* _What is required_
Write out nothing but the lines from the one containing "Open the evolution" through the last line below, both included, and without the pictures.

----------------------------------------

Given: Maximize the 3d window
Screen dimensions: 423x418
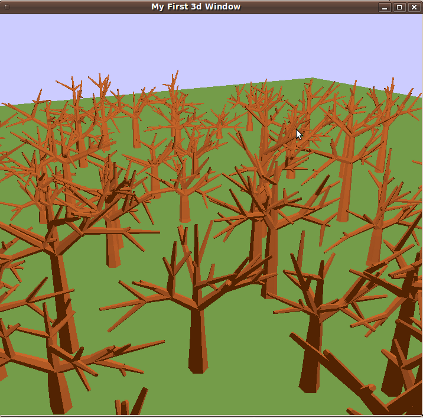Looking at the screenshot, I should tap(399, 7).
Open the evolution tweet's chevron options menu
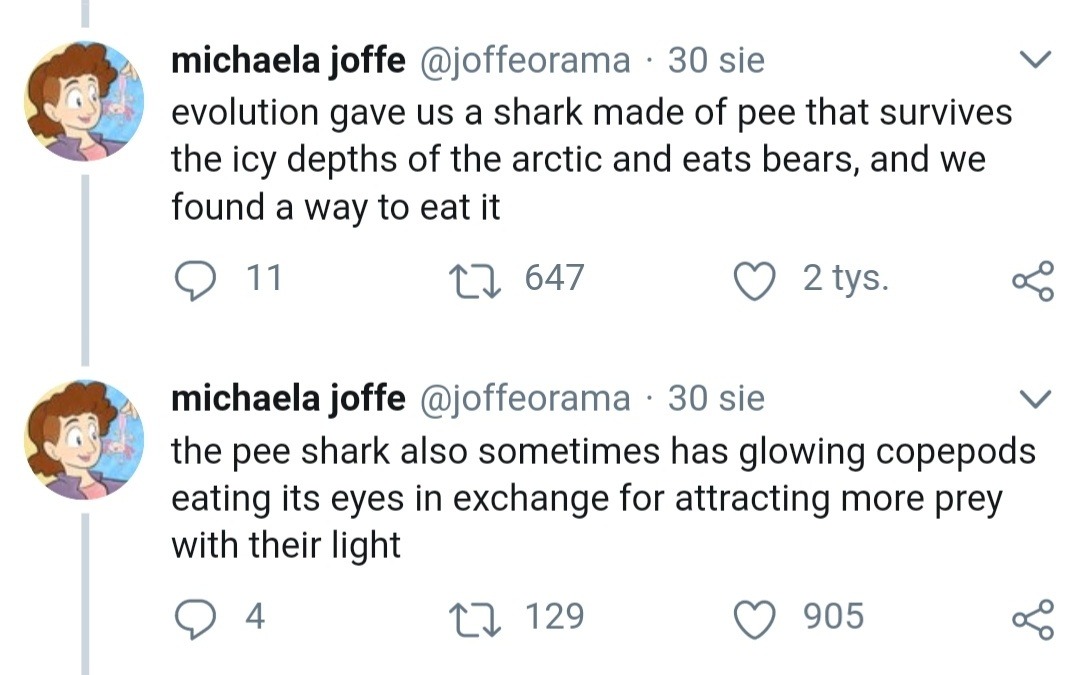This screenshot has height=675, width=1080. click(1034, 61)
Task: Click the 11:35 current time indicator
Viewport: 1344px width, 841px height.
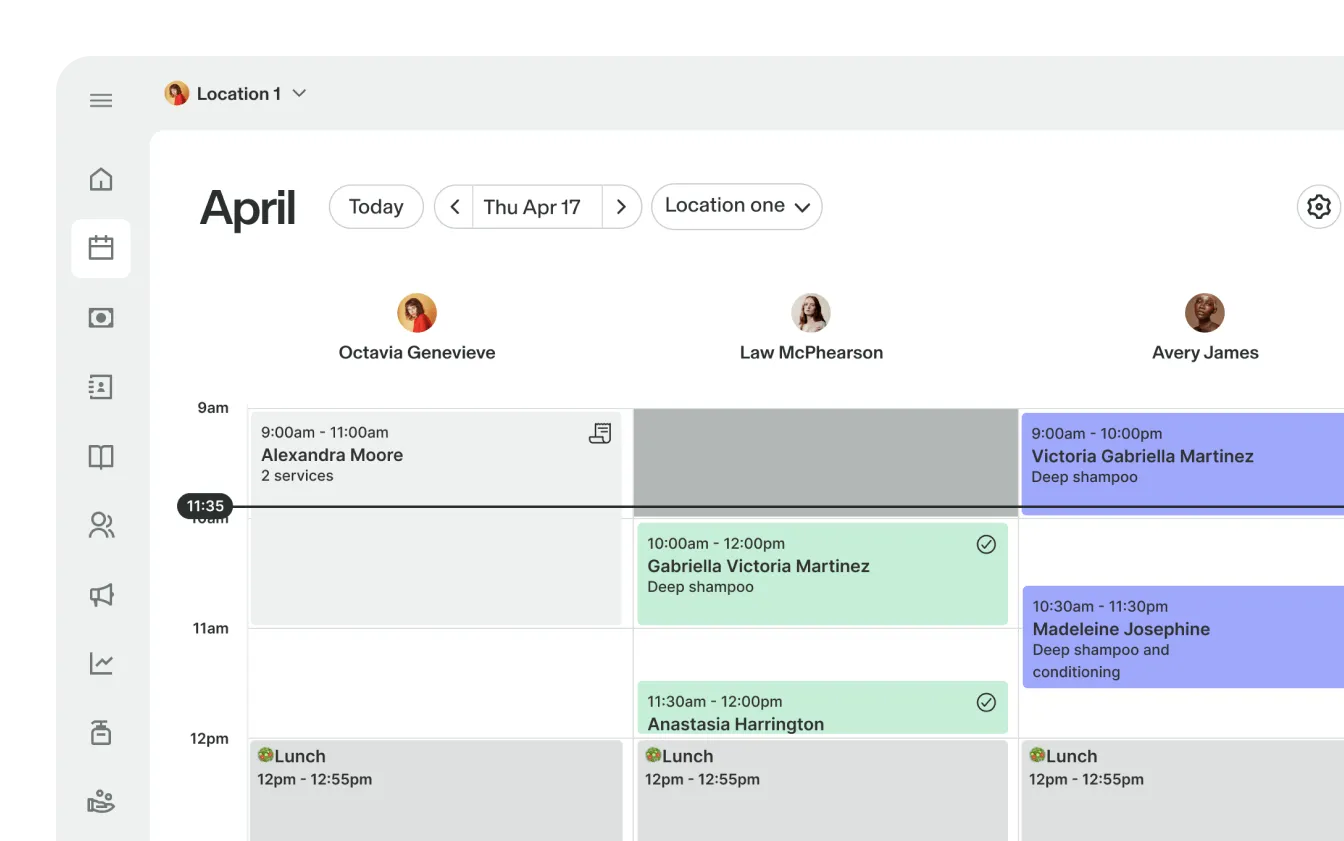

----------------------------------------

* _Your solution_
Open the evolution tweet's chevron options menu
This screenshot has height=675, width=1080. click(1034, 61)
Task: Click the 11:35 current time indicator
Viewport: 1344px width, 841px height.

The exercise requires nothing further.